Any help would be appreciated.


----------



## junovitch@ (Jul 27, 2014)

Incompatible cruft from a prior install perhaps?  The install/start works for me on a clean system.  If you haven't actually used it yet, try to `rm -r /var/db/mysql` and start again to let it create a fresh database.

Also, the supported default MySQL version is 5.5 right now.  Some software may have a dependency on that version and give you hassles trying to use 5.6.  If you want to use the publicly supported packages from the project you'll have an easier time using 5.5.


----------



## Carlos Trentini (Jun 14, 2016)

Hi there,

Install the mysql-server package of your choice, and then just run:
`/usr/local/libexec/mysqld --initialize`

After that, just start your MySQL service; don't forget to add it to the rc.conf.

Cheers.


----------



## SirDice (Jun 14, 2016)

Carlos Trentini said:


> Hi there,


Please look at the date of the thread before responding, this thread is almost 2 years old.

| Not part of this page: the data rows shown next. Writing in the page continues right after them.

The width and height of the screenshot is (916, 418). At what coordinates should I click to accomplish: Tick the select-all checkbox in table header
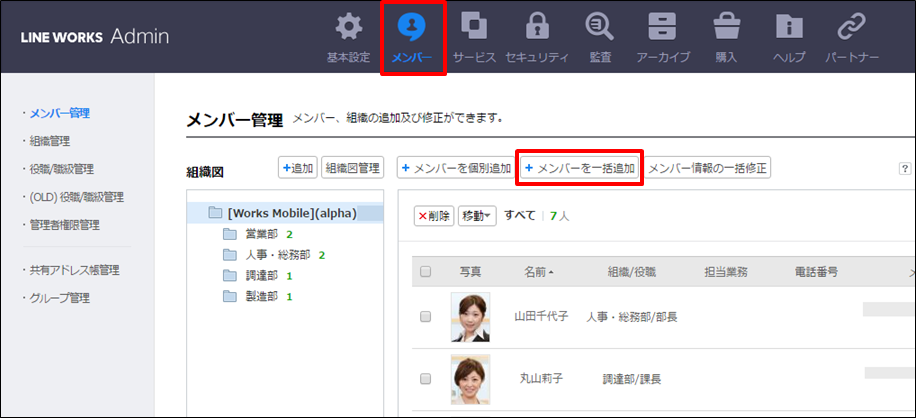pos(426,272)
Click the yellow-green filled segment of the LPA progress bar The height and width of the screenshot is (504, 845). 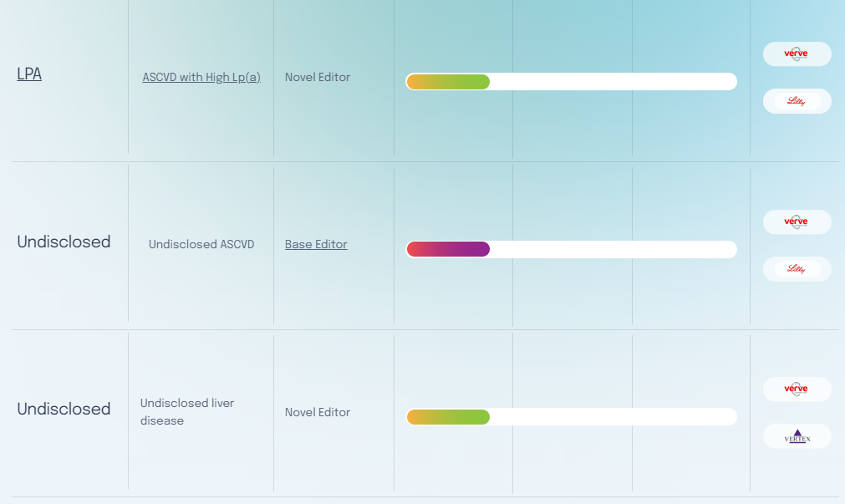[x=448, y=82]
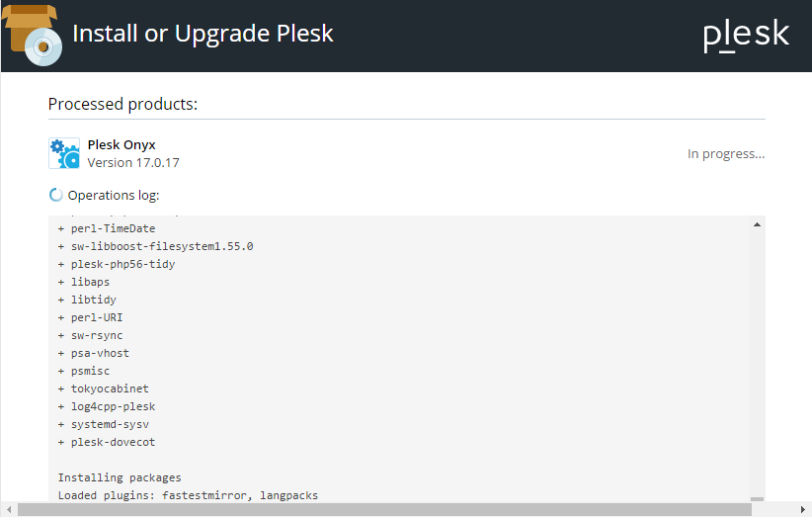Click the horizontal scrollbar's right arrow
812x517 pixels.
click(802, 509)
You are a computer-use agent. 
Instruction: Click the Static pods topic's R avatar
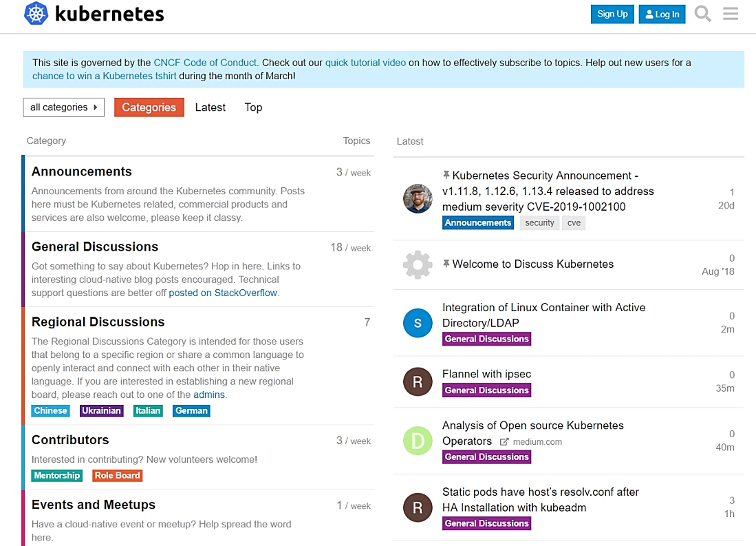(x=418, y=507)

> Install the mysql-server package of your choice, and then just run:
> `/usr/local/libexec/mysqld --initialize`


This is not needed and may even cause problems. Simply start the service: `service mysql-server start`. If the databases need to be initialized (because it's the first time you start it) it will be done automatically by the rc(8) scripts.


----------



## Michel P (Jun 17, 2016)

SirDice said:


> This is not needed and may even cause problems.



Hi, ... well in my own experience, this is needed and actually solve problems, at least for the last install I have done : mysql57-server-5.7.12 / FreeBSD 10.3-Release (but you are right, it used to not be necessary in previous versions)
Please have a look : https://forums.freebsd.org/threads/56631/


----------